In 2021, de Jong said that during the rewriting process he drew from his experience being molested as a child by his older half-brother, stating, "The trauma of child abuse goes deep and its claws reach far in time. It was not something ever spoken about on the set, not with Rik or anyone, but for me it existed." de Jong cast his own mother in the minor role of Grandma Bunce, who appears in a scene where she has yellow paint dumped on her. Of this casting choice, de Jong said, "The entire crew thought it was cruel and that I should just hire an extra. But she wanted to do it, and I said to everyone, this was cheaper than 10 therapy sessions."

Filming took place in August and September 1990. Filmed in Minneapolis, a large part of the film was filmed at Prince's Paisley Park Studios in the suburb of Chanhassen.

==Reception==

===Box office===

The film, produced on a budget of just under $6.8 million, was released theatrically in the United States and Canada on May 24, 1991, grossing $3,625,648 on its opening weekend, and $13,878,334 over its entire theatrical run. It grossed £1,794,121 in the UK and $24 million worldwide.

===Critical response===
 Metacritic, which uses a weighted average, assigned the a score of 25 out of 100, based on 19 critics, indicating "generally unfavorable" reviews.

Gene Siskel gave the film zero stars and said "This is easily one of the worst films I've ever seen." Film critic Johanna Steinmetz suggested that its premise was inspired by children with imaginary friends who later develop dissociative identity disorder. Peter Freedman of the Radio Times called it a "largely uninteresting and unfunny comedy", adding, "It's a nice idea, but it falls between all available stools and ends up as a mess on the floor thanks to the poor execution. It's particularly irritating if you've seen the much better Harvey." Angie Errigo of Empire magazine wrote, "There is scarcely a laugh to be had unless you are six years old or immoderately fond of such wheezes as depositing dog poop on a white carpet."

Writing for Entertainment Weekly in 2009, Margaret Lyons asked, "Is it supposed to be hilarious, or a really, really depressing story about the long-term effects of emotional abuse?" Leonard Maltin stated, "Phoebe Cates' appealing performance can't salvage this putrid mess...recommended only for people who think nose-picking is funny."

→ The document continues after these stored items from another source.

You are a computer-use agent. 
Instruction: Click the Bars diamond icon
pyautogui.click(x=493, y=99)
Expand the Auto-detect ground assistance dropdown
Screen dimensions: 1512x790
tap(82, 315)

Despite being a critical failure, the film has gained some status as a cult film. Writing for The Daily Telegraph in 2021, Alexander Larman praised the film, calling it "a sophisticated and ahead-of-its-time black comic exploration of anxiety and depression."

===Legacy===
Universal had made plans to produce a remake of Drop Dead Fred in the late 2000s and early 2010s. Comedian Russell Brand was set to portray the eponymous character with Land of the Lost screenwriter Dennis McNicholas and producer Marc Platt also reportedly involved. Development of the film was quietly cancelled following the poor reception to Arthur, another remake starring Brand in the title role.

Drop Dead Fred is a frequent topic of conversation for the podcast How Did This Get Made?, which had one of its more popular episodes dedicated to debating it. Podcast co-hosts June Diane Raphael and Jason Mantzoukas were positive towards the film, with Raphael even calling it one of her favorite films, while fellow co-host Paul Scheer and guest Casey Wilson were critical of it.

Comparisons were drawn between the similar premises of Drop Dead Fred and the 2024 fantasy film IF, directed by and starring John Krasinski, ahead of its release. When asked about this, Krasinski stated he was aware of and liked Drop Dead Fred, but denied any direct connection or inspiration.